What is being asked: Rewrite the material below so that every "Membrane Switch" becomes "Membrane Keypad", with nothing else changed, and omit the pictures from your answer.

Word and element location data:
_ _ _ _
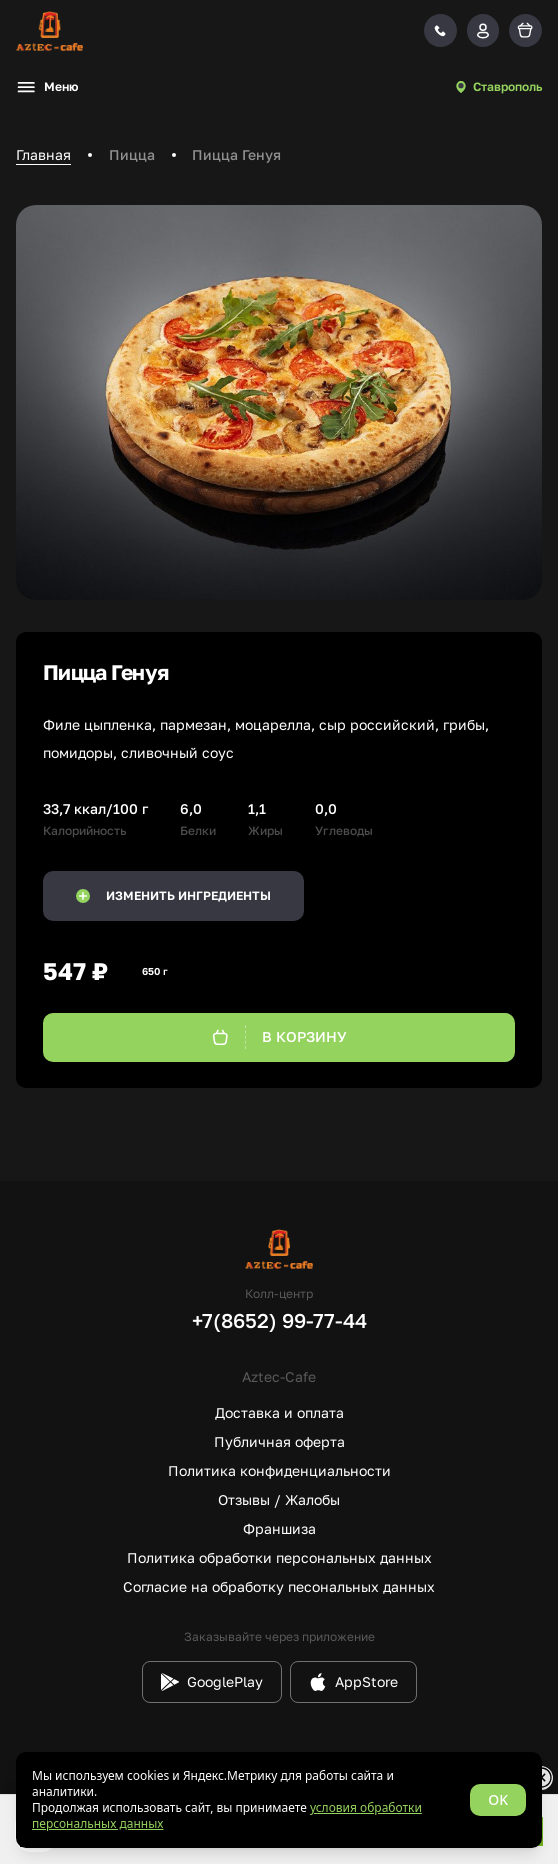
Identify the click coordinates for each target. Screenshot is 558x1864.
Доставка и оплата (279, 1412)
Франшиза (279, 1528)
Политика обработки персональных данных (279, 1557)
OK (498, 1799)
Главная (43, 154)
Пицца (132, 154)
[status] (279, 1800)
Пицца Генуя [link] (236, 154)
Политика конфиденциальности (279, 1470)
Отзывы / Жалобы (279, 1499)
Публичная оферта (279, 1441)
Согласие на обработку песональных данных (279, 1586)
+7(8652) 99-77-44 (279, 1320)
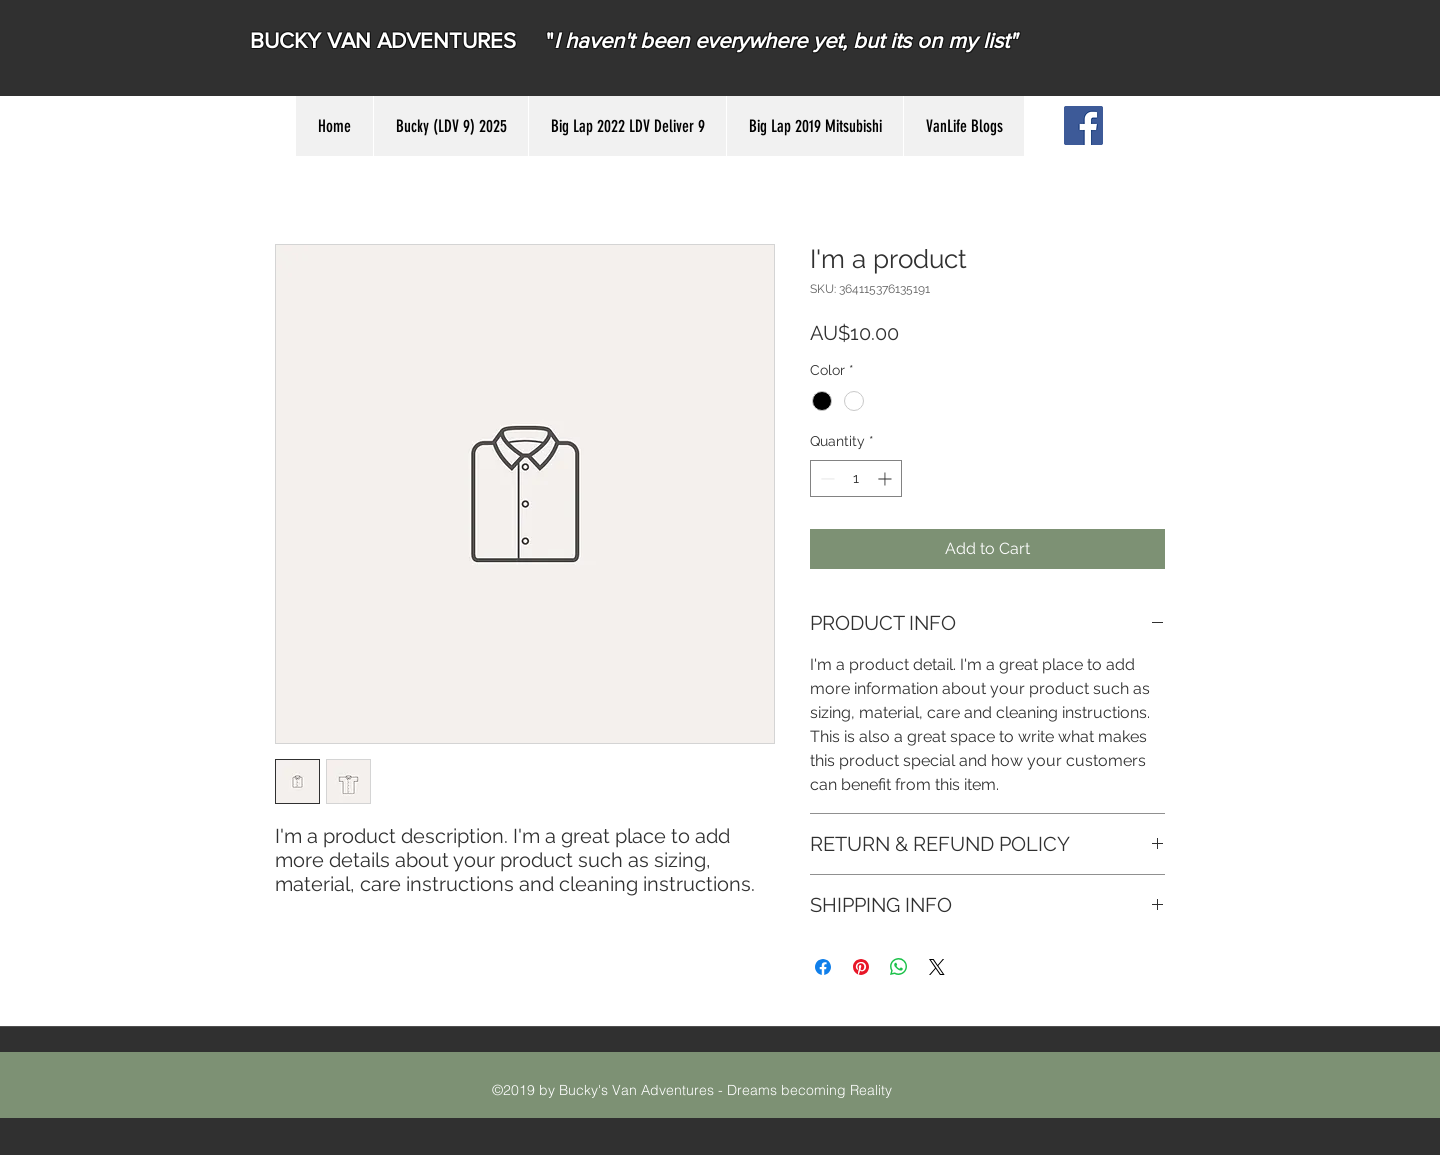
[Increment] (886, 478)
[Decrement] (825, 478)
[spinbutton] (856, 478)
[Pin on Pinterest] (861, 967)
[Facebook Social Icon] (1083, 125)
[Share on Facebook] (823, 967)
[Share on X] (937, 967)
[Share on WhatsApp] (899, 967)
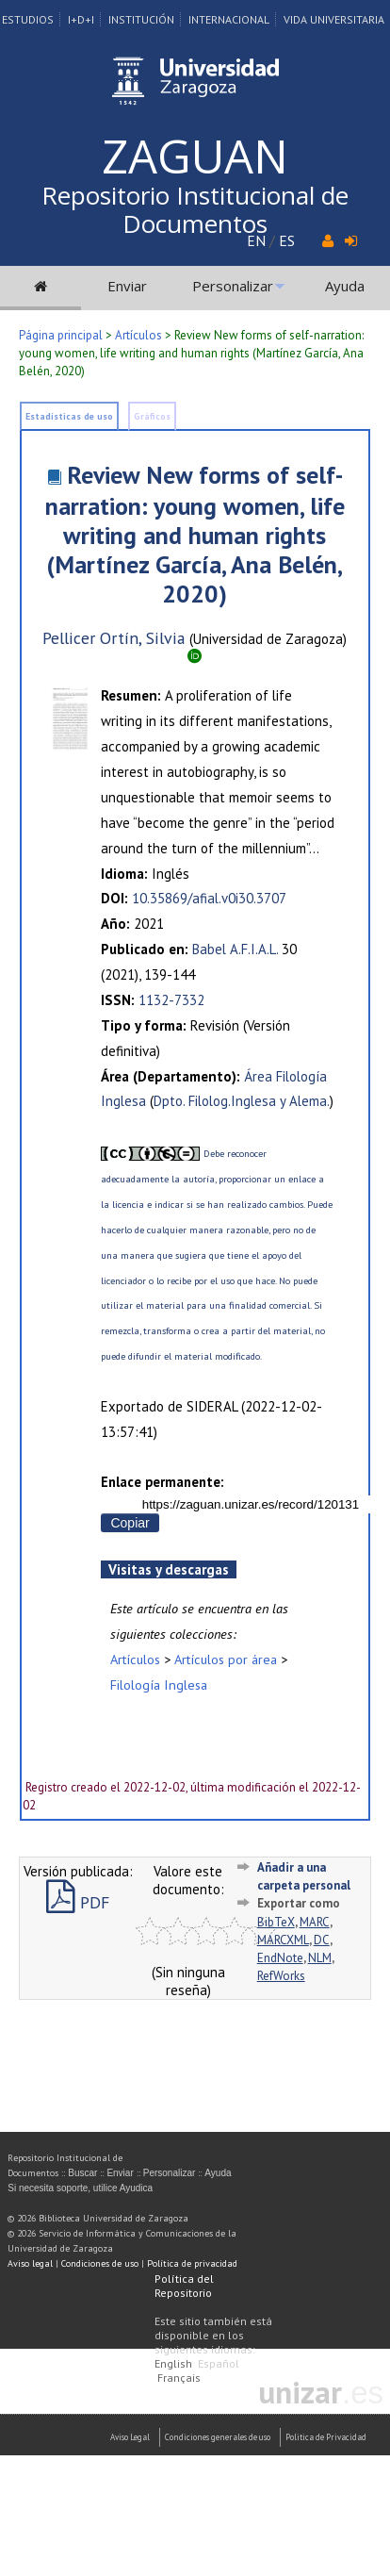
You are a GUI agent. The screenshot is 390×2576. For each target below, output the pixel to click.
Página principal (61, 335)
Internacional (228, 19)
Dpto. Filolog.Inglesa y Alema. (242, 1101)
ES (287, 240)
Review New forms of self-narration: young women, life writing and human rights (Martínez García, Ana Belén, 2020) (195, 534)
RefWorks (281, 1976)
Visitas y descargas (168, 1569)
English (173, 2363)
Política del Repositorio (184, 2285)
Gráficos (152, 416)
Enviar (127, 285)
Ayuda (345, 285)
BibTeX (276, 1922)
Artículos (138, 335)
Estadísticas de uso (69, 416)
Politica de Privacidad (325, 2437)
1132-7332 (171, 1000)
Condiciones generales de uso (217, 2437)
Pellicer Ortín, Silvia (114, 638)
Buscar (82, 2173)
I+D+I (81, 19)
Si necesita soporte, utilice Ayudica (80, 2188)
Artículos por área (225, 1659)
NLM (320, 1958)
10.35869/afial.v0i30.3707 (209, 898)
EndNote (280, 1958)
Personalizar (232, 285)
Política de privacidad (192, 2263)
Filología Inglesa (158, 1684)
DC (322, 1940)
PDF (77, 1902)
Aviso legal (30, 2263)
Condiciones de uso (99, 2263)
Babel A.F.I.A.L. (235, 949)
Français (179, 2377)
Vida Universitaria (334, 19)
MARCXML (283, 1940)
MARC (315, 1922)
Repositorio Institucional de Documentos (195, 209)
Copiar (129, 1522)
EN (256, 240)
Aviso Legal (130, 2437)
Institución (141, 19)
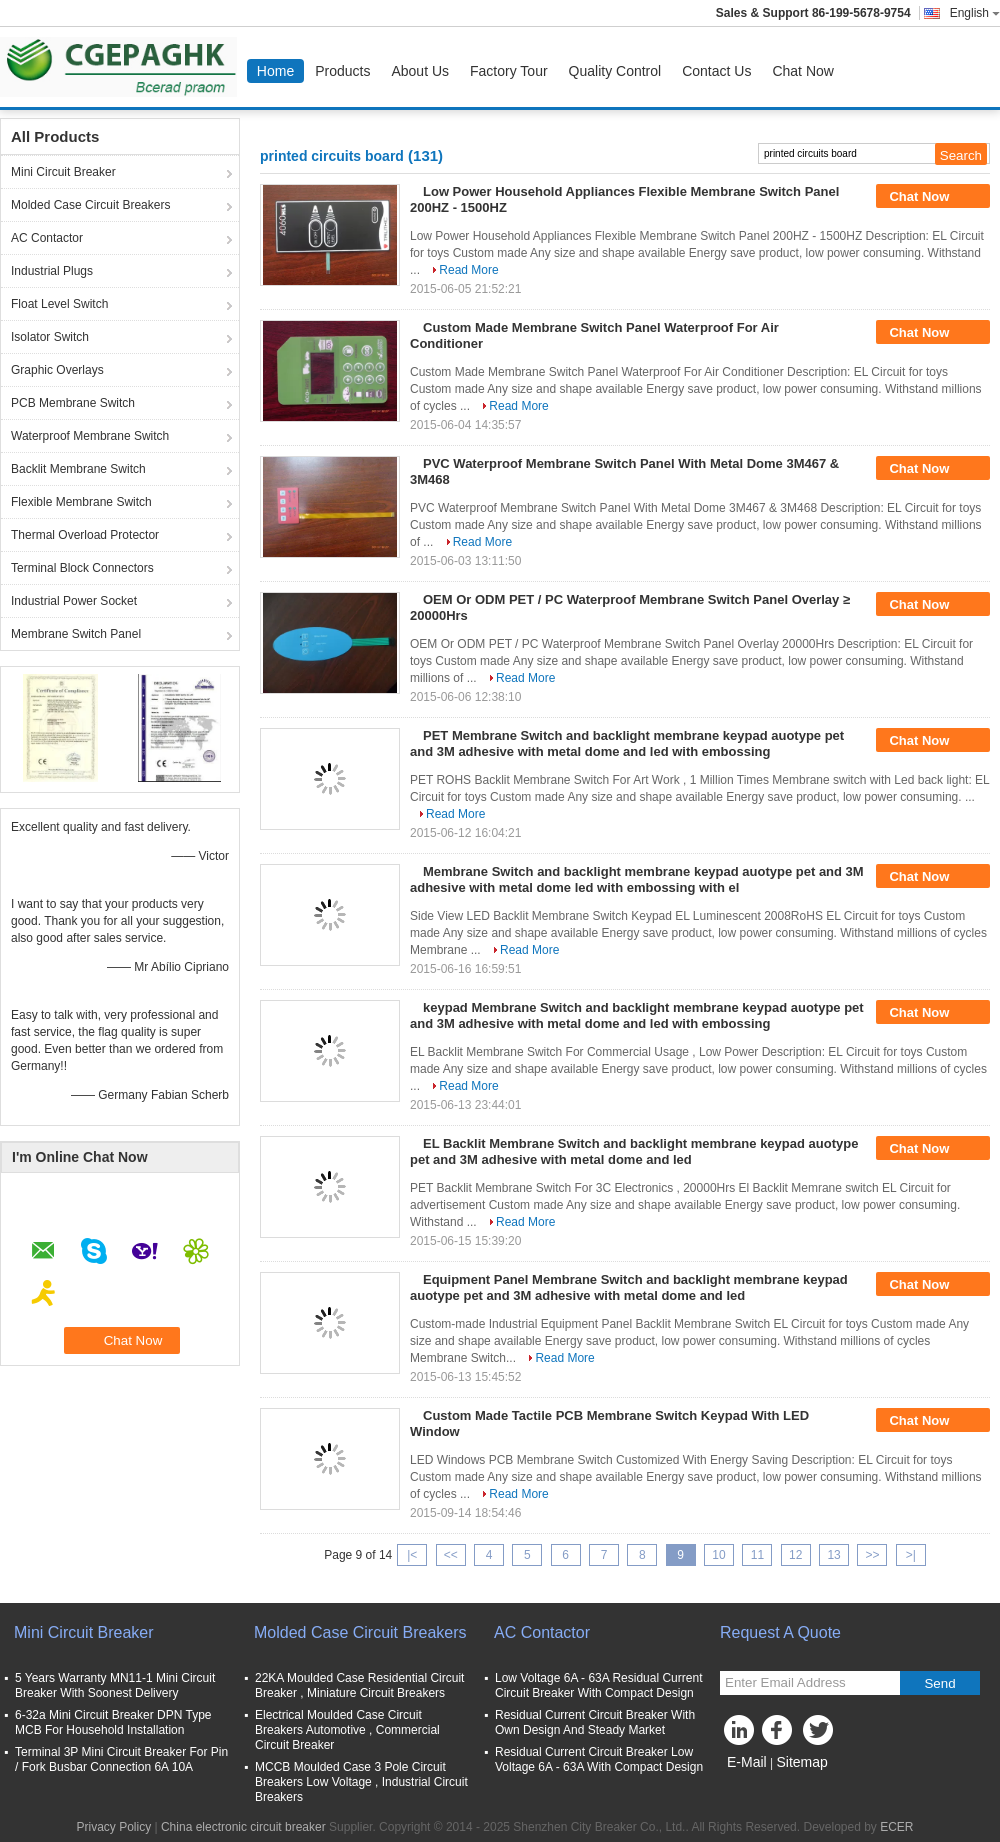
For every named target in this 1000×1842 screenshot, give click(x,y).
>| (911, 1555)
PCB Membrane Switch (73, 403)
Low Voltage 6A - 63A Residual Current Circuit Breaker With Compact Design (598, 1685)
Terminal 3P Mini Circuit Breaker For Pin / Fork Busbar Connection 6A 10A (121, 1759)
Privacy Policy (113, 1827)
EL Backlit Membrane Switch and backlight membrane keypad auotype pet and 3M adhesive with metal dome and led (634, 1151)
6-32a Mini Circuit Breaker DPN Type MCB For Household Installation (113, 1722)
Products (342, 71)
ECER (896, 1827)
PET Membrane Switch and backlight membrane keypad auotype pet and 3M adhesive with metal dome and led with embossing (627, 743)
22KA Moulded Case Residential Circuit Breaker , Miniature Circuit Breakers (359, 1685)
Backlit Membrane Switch (78, 469)
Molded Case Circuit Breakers (90, 205)
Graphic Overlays (57, 370)
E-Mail (747, 1762)
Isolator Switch (50, 337)
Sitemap (801, 1762)
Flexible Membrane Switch (81, 502)
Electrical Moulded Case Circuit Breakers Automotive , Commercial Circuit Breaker (347, 1730)
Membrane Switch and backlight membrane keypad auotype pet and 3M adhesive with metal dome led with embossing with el (637, 879)
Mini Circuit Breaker (63, 172)
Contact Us (716, 71)
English (975, 13)
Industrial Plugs (52, 271)
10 (718, 1555)
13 (833, 1555)
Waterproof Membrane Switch (90, 436)
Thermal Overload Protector (85, 535)
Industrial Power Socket (74, 601)
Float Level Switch (59, 304)
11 (757, 1555)
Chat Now (802, 71)
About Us (420, 71)
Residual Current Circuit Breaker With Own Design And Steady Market (595, 1722)
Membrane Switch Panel (76, 634)
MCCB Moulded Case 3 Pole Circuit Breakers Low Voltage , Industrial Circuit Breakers (361, 1782)
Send (939, 1683)
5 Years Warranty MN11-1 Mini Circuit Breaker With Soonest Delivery (115, 1685)
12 (795, 1555)
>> (872, 1555)
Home (275, 71)
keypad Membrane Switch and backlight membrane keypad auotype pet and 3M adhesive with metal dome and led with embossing (637, 1015)
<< (451, 1555)
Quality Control (615, 71)
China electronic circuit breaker (243, 1827)
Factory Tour (509, 71)
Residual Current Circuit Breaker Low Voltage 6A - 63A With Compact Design (599, 1759)
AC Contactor (47, 238)
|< (412, 1555)
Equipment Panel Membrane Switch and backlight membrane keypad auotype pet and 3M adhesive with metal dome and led (629, 1287)
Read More (468, 270)
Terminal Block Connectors (82, 568)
_ _ _ _
The result:
Identify the click coordinates for each target. Screenshot is 558x1864.
Доставка и оплата (279, 1412)
Франшиза (279, 1528)
Политика обработки персональных данных (279, 1557)
OK (498, 1799)
Главная (43, 154)
Пицца (132, 154)
[status] (279, 1800)
Пицца Генуя [link] (236, 154)
Политика конфиденциальности (279, 1470)
Отзывы / Жалобы (279, 1499)
Публичная оферта (279, 1441)
Согласие на обработку песональных данных (279, 1586)
+7(8652) 99-77-44 (279, 1320)
[Increment] (886, 478)
[Decrement] (825, 478)
[spinbutton] (856, 478)
[Pin on Pinterest] (861, 967)
[Facebook Social Icon] (1083, 125)
[Share on Facebook] (823, 967)
[Share on X] (937, 967)
[Share on WhatsApp] (899, 967)
You are a GUI agent. The screenshot is 390×2576. For each target below, output the pixel to click.
Página principal (61, 335)
Internacional (228, 19)
Dpto. Filolog.Inglesa y Alema. (242, 1101)
ES (287, 240)
Review New forms of self-narration: young women, life writing and human rights (Martínez García, Ana Belén, 2020) (195, 534)
RefWorks (281, 1976)
Visitas y descargas (168, 1569)
English (173, 2363)
Política del Repositorio (184, 2285)
Gráficos (152, 416)
Enviar (127, 285)
Ayuda (345, 285)
BibTeX (276, 1922)
Artículos (138, 335)
Estadísticas de uso (69, 416)
Politica de Privacidad (325, 2437)
1132-7332 (171, 1000)
Condiciones generales de uso (217, 2437)
Pellicer Ortín, Silvia (114, 638)
Buscar (82, 2173)
I+D+I (81, 19)
Si necesita soporte, utilice Ayudica (80, 2188)
Artículos por área (225, 1659)
NLM (320, 1958)
10.35869/afial.v0i30.3707 (209, 898)
EndNote (280, 1958)
Personalizar (232, 285)
Política de privacidad (192, 2263)
Filología Inglesa (158, 1684)
DC (322, 1940)
PDF (77, 1902)
Aviso legal (30, 2263)
Condiciones de uso (99, 2263)
Babel A.F.I.A.L. (235, 949)
Français (179, 2377)
Vida Universitaria (334, 19)
MARCXML (283, 1940)
MARC (315, 1922)
Repositorio Institucional de Documentos (195, 209)
Copiar (129, 1522)
EN (256, 240)
Aviso Legal (130, 2437)
Institución (141, 19)
For every named target in this 1000×1842 screenshot, give click(x,y).
>| (911, 1555)
PCB Membrane Keypad (73, 403)
Low Voltage 6A - 63A Residual Current Circuit Breaker With Compact Design (598, 1685)
Terminal 3P Mini Circuit Breaker For Pin / Fork Busbar Connection 6A 10A (121, 1759)
Privacy Policy (113, 1827)
EL Backlit Membrane Keypad and backlight membrane keypad auotype pet and 3M adhesive with metal dome and led (634, 1151)
6-32a Mini Circuit Breaker DPN Type MCB For Household Installation (113, 1722)
Products (342, 71)
ECER (896, 1827)
PET Membrane Keypad and backlight membrane keypad auotype pet and 3M adhesive with metal dome and led with embossing (627, 743)
22KA Moulded Case Residential Circuit Breaker , Miniature Circuit Breakers (359, 1685)
Backlit Membrane Keypad (78, 469)
Molded Case Circuit Breakers (90, 205)
Graphic Overlays (57, 370)
E-Mail (747, 1762)
Isolator Switch (50, 337)
Sitemap (801, 1762)
Flexible Membrane Keypad (81, 502)
Electrical Moulded Case Circuit Breakers Automotive , Commercial Circuit Breaker (347, 1730)
Membrane Keypad and backlight membrane keypad auotype pet and 3M adhesive with metal dome led with embossing with el (637, 879)
Mini Circuit Breaker (63, 172)
Contact Us (716, 71)
English (975, 13)
Industrial Plugs (52, 271)
10 (718, 1555)
13 (833, 1555)
Waterproof Membrane Keypad (90, 436)
Thermal Overload Protector (85, 535)
Industrial Power Socket (74, 601)
Float Level Switch (59, 304)
11 (757, 1555)
Chat Now (802, 71)
About Us (420, 71)
Residual Current Circuit Breaker With Own Design And Steady Market (595, 1722)
Membrane Keypad Panel (76, 634)
MCCB Moulded Case 3 Pole Circuit Breakers Low Voltage , Industrial Circuit Breakers (361, 1782)
Send (939, 1683)
5 Years Warranty MN11-1 Mini Circuit Breaker With Soonest Delivery (115, 1685)
12 (795, 1555)
>> (872, 1555)
Home (275, 71)
keypad Membrane Keypad and backlight membrane keypad auotype pet and 3M adhesive with metal dome and led with embossing (637, 1015)
<< (451, 1555)
Quality Control (615, 71)
China electronic circuit breaker (243, 1827)
Factory Tour (509, 71)
Residual Current Circuit Breaker Low Voltage 6A - 63A With Compact Design (599, 1759)
AC Contactor (47, 238)
|< (412, 1555)
Equipment Panel Membrane Keypad and backlight membrane keypad auotype pet and 3M adhesive with metal dome and led (629, 1287)
Read More (468, 270)
Terminal Block Connectors (82, 568)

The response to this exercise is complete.